Glenn ran his palm across his forehead, unsurprised to find that it had turned damp. “Jesus. It’s almost too much to take in.”

“You only just heard it. In three years, I haven’t taken it all in.”

“Well, now I know how the rift between you and Trapper came about. Did he ever hand over Debra’s diary?”

“No. But there’s no doubt in my mind that he would have used it against me if I’d taken that book deal. He didn’t want me out there talking about the bombing.”

“For your own protection.”

“That’s what he believed and still does. I was hoping that he had let go of it while the rest of his life was going down the drain. Then Sunday night got him all fired up again. He’s more certain than ever.”

“That this Thomas Wilcox was behind the Pegasus?”

The Major nodded.

“And that now, twenty-five years later, he made an attempt on your life?”

“Because of Kerra’s unexpected emergence and what the two of us might recall during the rehashing of the experience we shared. I know it sounds outlandish. But John is … is … John.”
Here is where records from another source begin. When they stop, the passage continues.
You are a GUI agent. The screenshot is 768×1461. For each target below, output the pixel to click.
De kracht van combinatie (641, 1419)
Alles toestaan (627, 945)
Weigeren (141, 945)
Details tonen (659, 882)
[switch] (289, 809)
Seeking to reassure his old friend, Glenn addressed him by his real name. “Frank, listen to me. Trapper is as sly as a fox, impulsive, cocky as hell. About half the time, I’d like to whack him up alongside the head. The other half of the time, I wish my own son were more like him.

“But for all his brass, Trapper is also one damn good detective. He has an instinct for it that, honestly, I envy. What I’m getting to is, he wouldn’t base a hunch on an influential millionaire unless he had something on the guy.”

“He did tell me one thing. After the Pegasus was bombed, Wilcox acquired the site. He’d been coveting it for years.”

Glenn tugged on his lower lip. “That’s all Trapper’s got?”